What to work on ▸ Extract all of the records below and reproduce every line of them verbatim, in the original order.

Information ▸
- Opening Delimiter -
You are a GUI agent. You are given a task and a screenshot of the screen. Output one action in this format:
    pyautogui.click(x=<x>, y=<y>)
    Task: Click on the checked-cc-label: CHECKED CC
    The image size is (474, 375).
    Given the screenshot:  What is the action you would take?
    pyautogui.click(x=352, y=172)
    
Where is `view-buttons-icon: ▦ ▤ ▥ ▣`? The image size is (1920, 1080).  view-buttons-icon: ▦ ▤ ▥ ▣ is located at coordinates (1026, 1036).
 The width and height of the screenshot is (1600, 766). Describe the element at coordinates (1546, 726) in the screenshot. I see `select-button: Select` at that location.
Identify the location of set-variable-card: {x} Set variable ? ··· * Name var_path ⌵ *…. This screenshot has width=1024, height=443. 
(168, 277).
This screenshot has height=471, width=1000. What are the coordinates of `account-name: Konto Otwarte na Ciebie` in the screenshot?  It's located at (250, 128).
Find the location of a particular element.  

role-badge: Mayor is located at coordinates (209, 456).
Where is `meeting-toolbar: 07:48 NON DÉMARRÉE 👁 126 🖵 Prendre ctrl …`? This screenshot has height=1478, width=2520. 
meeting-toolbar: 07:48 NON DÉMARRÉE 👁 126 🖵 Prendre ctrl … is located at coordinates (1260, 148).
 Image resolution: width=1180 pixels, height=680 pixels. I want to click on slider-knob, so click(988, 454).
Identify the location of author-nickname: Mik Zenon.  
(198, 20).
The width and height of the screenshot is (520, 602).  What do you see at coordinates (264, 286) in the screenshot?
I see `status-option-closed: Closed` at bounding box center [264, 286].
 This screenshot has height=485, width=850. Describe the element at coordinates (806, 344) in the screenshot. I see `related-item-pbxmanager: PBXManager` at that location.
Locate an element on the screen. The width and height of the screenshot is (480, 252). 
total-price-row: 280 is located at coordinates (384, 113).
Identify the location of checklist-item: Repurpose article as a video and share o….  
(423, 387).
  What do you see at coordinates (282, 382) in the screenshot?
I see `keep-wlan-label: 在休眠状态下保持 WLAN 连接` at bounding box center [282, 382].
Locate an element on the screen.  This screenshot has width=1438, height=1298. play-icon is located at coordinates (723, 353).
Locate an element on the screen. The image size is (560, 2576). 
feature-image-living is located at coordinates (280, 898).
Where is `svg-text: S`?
- Closing Delimiter -
Answer space ▸
You are a GUI agent. You are given a task and a screenshot of the screen. Output one action in this format:
    pyautogui.click(x=<x>, y=<y>)
    Task: Click on the checked-cc-label: CHECKED CC
    The image size is (474, 375).
    Given the screenshot:  What is the action you would take?
    pyautogui.click(x=352, y=172)
    
Where is `view-buttons-icon: ▦ ▤ ▥ ▣`? The image size is (1920, 1080).  view-buttons-icon: ▦ ▤ ▥ ▣ is located at coordinates (1026, 1036).
 The width and height of the screenshot is (1600, 766). Describe the element at coordinates (1546, 726) in the screenshot. I see `select-button: Select` at that location.
Identify the location of set-variable-card: {x} Set variable ? ··· * Name var_path ⌵ *…. This screenshot has width=1024, height=443. 
(168, 277).
This screenshot has height=471, width=1000. What are the coordinates of `account-name: Konto Otwarte na Ciebie` in the screenshot?  It's located at (250, 128).
Find the location of a particular element.  

role-badge: Mayor is located at coordinates (209, 456).
Where is `meeting-toolbar: 07:48 NON DÉMARRÉE 👁 126 🖵 Prendre ctrl …`? This screenshot has height=1478, width=2520. 
meeting-toolbar: 07:48 NON DÉMARRÉE 👁 126 🖵 Prendre ctrl … is located at coordinates (1260, 148).
 Image resolution: width=1180 pixels, height=680 pixels. I want to click on slider-knob, so click(988, 454).
Identify the location of author-nickname: Mik Zenon.  
(198, 20).
The width and height of the screenshot is (520, 602).  What do you see at coordinates (264, 286) in the screenshot?
I see `status-option-closed: Closed` at bounding box center [264, 286].
 This screenshot has height=485, width=850. Describe the element at coordinates (806, 344) in the screenshot. I see `related-item-pbxmanager: PBXManager` at that location.
Locate an element on the screen. The width and height of the screenshot is (480, 252). 
total-price-row: 280 is located at coordinates (384, 113).
Identify the location of checklist-item: Repurpose article as a video and share o….  
(423, 387).
  What do you see at coordinates (282, 382) in the screenshot?
I see `keep-wlan-label: 在休眠状态下保持 WLAN 连接` at bounding box center [282, 382].
Locate an element on the screen.  This screenshot has width=1438, height=1298. play-icon is located at coordinates (723, 353).
Locate an element on the screen. The image size is (560, 2576). 
feature-image-living is located at coordinates (280, 898).
Where is `svg-text: S`?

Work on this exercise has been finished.